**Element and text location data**
"""

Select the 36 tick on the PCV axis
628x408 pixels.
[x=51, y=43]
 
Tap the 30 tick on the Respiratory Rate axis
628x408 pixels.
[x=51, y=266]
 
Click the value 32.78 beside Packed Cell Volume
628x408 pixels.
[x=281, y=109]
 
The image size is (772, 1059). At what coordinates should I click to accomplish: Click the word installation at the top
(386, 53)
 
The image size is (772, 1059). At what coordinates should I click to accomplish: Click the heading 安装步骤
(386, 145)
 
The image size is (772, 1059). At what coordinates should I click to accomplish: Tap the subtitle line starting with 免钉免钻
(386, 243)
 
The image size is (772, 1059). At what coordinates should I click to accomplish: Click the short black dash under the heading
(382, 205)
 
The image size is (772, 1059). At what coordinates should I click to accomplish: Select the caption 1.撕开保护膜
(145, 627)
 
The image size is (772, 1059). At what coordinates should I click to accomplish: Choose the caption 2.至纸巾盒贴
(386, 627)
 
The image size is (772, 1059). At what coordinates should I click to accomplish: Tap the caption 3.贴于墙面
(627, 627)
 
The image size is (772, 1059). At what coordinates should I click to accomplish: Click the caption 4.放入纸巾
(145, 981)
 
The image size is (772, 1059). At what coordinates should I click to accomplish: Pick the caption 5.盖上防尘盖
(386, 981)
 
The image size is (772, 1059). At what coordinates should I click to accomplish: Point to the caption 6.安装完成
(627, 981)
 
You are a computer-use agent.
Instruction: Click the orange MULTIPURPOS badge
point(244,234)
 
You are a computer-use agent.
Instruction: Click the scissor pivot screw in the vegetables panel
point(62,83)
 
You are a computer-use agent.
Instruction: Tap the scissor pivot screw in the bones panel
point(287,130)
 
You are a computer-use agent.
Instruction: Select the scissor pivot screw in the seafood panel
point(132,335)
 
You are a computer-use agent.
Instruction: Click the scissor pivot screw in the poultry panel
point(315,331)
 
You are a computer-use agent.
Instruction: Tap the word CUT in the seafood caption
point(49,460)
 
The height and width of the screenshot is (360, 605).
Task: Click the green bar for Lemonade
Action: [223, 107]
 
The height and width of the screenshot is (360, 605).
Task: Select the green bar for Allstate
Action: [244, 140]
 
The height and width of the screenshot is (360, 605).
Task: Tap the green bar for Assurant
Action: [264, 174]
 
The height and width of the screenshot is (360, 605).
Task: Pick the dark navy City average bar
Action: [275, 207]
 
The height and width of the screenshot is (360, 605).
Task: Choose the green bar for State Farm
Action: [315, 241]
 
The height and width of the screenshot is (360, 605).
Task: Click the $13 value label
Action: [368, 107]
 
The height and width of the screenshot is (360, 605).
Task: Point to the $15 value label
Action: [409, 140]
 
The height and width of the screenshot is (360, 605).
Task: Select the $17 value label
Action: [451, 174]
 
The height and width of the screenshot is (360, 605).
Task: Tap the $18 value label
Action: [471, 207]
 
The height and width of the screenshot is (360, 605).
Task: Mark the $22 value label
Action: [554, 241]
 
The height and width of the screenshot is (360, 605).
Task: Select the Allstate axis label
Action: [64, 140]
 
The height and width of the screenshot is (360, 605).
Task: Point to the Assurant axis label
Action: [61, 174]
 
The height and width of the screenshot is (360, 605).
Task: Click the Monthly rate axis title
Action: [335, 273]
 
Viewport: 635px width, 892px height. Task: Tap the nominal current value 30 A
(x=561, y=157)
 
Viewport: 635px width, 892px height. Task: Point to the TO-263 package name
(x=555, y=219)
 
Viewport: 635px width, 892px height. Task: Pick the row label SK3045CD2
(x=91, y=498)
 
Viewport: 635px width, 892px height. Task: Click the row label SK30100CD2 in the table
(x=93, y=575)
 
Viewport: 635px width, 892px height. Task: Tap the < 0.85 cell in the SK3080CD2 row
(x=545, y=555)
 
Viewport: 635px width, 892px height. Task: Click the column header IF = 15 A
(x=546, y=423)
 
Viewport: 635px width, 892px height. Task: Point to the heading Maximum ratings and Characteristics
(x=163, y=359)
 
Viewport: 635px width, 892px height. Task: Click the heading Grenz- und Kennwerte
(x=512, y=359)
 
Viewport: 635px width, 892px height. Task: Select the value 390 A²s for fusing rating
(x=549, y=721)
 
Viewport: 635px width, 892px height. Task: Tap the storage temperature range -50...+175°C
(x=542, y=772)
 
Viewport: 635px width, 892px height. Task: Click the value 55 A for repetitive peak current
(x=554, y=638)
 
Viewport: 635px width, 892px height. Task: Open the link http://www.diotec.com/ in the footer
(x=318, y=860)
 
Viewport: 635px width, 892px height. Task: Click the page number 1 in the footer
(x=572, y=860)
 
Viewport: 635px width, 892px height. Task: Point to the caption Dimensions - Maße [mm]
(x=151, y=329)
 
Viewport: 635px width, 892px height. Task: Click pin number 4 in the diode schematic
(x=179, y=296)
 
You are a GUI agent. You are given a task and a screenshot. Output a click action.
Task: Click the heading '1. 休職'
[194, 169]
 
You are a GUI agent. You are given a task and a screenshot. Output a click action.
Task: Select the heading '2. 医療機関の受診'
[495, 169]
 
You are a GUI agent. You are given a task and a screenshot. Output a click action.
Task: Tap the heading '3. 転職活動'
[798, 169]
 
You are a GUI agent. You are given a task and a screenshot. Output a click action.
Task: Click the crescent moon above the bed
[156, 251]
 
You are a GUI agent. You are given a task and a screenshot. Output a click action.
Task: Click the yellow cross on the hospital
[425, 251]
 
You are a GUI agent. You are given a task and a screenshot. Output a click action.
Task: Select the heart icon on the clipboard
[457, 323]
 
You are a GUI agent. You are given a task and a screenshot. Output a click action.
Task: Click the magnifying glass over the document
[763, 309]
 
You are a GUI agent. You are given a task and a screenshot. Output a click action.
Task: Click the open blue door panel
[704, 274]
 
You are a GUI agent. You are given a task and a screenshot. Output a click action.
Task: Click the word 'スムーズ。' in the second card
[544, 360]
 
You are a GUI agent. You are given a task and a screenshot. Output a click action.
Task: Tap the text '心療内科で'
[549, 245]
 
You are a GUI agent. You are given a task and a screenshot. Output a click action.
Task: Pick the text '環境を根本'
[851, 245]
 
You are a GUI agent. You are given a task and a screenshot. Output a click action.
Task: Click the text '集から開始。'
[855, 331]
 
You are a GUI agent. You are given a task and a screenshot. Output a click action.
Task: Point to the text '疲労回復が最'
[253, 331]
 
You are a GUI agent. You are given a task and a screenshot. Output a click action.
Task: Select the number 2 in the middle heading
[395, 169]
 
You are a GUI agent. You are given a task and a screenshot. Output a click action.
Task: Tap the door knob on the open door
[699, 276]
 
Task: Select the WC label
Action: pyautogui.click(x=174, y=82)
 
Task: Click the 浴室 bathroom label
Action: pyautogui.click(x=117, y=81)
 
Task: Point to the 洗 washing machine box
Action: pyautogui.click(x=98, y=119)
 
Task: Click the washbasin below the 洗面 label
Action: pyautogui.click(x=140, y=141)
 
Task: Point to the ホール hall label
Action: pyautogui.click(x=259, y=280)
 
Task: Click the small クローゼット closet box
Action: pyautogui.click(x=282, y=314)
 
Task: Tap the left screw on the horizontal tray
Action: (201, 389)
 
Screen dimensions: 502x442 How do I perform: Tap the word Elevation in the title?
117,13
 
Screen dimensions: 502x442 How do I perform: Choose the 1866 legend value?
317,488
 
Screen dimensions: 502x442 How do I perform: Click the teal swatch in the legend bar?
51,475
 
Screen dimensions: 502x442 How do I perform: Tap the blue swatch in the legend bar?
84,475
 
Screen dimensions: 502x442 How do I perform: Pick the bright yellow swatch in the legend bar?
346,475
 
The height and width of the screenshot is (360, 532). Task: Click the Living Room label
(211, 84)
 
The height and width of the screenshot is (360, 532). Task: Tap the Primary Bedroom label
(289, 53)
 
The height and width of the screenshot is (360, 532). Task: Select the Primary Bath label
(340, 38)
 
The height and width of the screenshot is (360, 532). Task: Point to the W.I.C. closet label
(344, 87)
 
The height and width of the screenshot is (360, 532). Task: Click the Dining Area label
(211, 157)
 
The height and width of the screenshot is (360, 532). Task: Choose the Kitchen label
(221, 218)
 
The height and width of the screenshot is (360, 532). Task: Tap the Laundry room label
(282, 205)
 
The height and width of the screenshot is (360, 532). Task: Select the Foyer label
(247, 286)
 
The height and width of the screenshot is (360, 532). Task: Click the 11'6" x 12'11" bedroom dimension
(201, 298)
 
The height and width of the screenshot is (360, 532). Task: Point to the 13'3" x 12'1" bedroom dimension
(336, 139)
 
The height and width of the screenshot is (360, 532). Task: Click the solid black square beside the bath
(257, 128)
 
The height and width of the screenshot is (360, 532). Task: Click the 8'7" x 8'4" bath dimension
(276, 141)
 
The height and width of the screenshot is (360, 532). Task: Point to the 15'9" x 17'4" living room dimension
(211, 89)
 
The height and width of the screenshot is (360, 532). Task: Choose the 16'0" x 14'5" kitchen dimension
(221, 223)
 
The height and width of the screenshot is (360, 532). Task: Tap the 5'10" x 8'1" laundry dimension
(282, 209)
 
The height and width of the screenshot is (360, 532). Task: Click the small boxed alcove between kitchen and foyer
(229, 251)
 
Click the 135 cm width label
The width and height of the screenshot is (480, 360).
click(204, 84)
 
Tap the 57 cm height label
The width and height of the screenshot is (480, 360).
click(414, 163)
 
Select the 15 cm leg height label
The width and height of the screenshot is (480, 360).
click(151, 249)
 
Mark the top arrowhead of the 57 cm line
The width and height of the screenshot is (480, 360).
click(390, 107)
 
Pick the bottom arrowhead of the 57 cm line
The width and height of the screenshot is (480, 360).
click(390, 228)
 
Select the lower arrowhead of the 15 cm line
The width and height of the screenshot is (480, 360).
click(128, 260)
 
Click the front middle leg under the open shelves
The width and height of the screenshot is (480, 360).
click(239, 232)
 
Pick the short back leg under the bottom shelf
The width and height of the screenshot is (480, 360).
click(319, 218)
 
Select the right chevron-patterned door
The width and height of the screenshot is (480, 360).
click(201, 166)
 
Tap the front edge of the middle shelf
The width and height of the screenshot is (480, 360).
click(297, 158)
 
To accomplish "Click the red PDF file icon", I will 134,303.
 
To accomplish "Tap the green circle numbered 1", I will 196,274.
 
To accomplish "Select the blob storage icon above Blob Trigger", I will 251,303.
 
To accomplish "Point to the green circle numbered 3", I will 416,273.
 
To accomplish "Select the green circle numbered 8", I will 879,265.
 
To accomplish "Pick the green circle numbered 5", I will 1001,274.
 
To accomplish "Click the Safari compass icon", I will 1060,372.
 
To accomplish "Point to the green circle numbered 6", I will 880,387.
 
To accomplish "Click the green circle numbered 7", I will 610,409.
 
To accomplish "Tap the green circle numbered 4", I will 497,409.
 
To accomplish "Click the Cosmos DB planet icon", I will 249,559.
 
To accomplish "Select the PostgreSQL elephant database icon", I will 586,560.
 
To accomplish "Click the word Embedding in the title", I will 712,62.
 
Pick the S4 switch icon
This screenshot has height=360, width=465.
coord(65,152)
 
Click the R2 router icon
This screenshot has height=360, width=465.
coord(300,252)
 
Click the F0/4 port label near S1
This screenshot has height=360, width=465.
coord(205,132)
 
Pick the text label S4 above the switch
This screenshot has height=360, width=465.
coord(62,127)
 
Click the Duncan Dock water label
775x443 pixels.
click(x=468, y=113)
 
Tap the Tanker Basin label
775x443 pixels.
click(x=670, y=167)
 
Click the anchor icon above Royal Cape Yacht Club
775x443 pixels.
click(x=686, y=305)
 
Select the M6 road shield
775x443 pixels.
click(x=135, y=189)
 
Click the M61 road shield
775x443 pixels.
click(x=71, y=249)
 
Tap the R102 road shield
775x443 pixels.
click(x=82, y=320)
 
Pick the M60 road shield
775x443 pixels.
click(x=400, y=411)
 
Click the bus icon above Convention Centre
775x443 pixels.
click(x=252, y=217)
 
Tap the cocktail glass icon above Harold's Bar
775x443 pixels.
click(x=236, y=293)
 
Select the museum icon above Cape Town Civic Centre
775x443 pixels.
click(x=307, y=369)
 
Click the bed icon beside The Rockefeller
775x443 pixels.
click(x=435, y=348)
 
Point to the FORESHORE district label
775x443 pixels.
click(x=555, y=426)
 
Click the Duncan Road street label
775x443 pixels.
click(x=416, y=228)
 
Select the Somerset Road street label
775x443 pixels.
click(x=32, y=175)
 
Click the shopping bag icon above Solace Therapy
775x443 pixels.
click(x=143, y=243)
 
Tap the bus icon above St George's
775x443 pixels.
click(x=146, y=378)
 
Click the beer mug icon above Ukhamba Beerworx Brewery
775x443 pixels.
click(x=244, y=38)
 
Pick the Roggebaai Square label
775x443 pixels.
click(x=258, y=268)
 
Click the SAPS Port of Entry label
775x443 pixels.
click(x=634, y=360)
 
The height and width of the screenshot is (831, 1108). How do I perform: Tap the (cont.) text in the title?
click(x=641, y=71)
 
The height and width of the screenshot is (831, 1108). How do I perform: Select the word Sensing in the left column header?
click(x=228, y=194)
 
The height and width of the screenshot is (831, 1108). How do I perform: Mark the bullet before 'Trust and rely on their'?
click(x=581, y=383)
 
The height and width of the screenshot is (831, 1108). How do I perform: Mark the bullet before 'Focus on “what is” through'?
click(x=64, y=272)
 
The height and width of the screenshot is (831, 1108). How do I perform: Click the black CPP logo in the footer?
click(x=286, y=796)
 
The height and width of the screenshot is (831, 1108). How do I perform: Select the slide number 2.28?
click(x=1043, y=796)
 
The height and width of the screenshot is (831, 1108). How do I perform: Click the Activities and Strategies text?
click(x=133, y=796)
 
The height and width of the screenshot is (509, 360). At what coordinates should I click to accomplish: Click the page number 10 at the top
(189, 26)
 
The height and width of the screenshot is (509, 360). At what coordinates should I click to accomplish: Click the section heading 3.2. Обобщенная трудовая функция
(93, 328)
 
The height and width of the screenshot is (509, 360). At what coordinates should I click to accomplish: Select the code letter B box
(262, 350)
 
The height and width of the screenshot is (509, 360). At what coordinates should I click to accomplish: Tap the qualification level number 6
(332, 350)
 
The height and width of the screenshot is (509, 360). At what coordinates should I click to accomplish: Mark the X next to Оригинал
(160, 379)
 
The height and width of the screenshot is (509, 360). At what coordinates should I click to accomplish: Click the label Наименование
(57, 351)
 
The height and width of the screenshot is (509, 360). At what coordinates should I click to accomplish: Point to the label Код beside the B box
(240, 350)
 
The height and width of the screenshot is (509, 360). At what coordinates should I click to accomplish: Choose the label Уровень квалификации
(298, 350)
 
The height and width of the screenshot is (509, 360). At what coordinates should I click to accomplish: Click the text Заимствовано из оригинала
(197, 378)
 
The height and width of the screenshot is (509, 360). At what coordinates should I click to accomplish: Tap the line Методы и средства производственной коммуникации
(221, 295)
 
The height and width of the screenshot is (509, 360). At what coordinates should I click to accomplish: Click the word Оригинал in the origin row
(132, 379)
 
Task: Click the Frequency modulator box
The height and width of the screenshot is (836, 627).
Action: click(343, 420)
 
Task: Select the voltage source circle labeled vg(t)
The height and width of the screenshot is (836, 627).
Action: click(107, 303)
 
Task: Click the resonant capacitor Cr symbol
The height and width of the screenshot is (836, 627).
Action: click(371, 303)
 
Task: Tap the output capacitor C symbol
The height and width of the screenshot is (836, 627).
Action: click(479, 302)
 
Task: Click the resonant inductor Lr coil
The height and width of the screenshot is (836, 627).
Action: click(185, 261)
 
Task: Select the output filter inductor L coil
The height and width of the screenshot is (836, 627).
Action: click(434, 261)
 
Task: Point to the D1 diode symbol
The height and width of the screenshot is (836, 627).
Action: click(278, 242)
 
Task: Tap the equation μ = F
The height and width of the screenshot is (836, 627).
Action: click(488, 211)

"""

**Given problem**
In the data, from the line with "Point to the FORESHORE district label" down to the line with "click(x=1043, y=796)", change "icon" to "symbol" wherever it occurs and leave everything else as it is. Return only those lines.

**Solution below**
Point to the FORESHORE district label
775x443 pixels.
click(x=555, y=426)
 
Click the Duncan Road street label
775x443 pixels.
click(x=416, y=228)
 
Select the Somerset Road street label
775x443 pixels.
click(x=32, y=175)
 
Click the shopping bag symbol above Solace Therapy
775x443 pixels.
click(x=143, y=243)
 
Tap the bus symbol above St George's
775x443 pixels.
click(x=146, y=378)
 
Click the beer mug symbol above Ukhamba Beerworx Brewery
775x443 pixels.
click(x=244, y=38)
 
Pick the Roggebaai Square label
775x443 pixels.
click(x=258, y=268)
 
Click the SAPS Port of Entry label
775x443 pixels.
click(x=634, y=360)
 
The height and width of the screenshot is (831, 1108). How do I perform: Tap the (cont.) text in the title?
click(x=641, y=71)
 
The height and width of the screenshot is (831, 1108). How do I perform: Select the word Sensing in the left column header?
click(x=228, y=194)
 
The height and width of the screenshot is (831, 1108). How do I perform: Mark the bullet before 'Trust and rely on their'?
click(x=581, y=383)
 
The height and width of the screenshot is (831, 1108). How do I perform: Mark the bullet before 'Focus on “what is” through'?
click(x=64, y=272)
 
The height and width of the screenshot is (831, 1108). How do I perform: Click the black CPP logo in the footer?
click(x=286, y=796)
 
The height and width of the screenshot is (831, 1108). How do I perform: Select the slide number 2.28?
click(x=1043, y=796)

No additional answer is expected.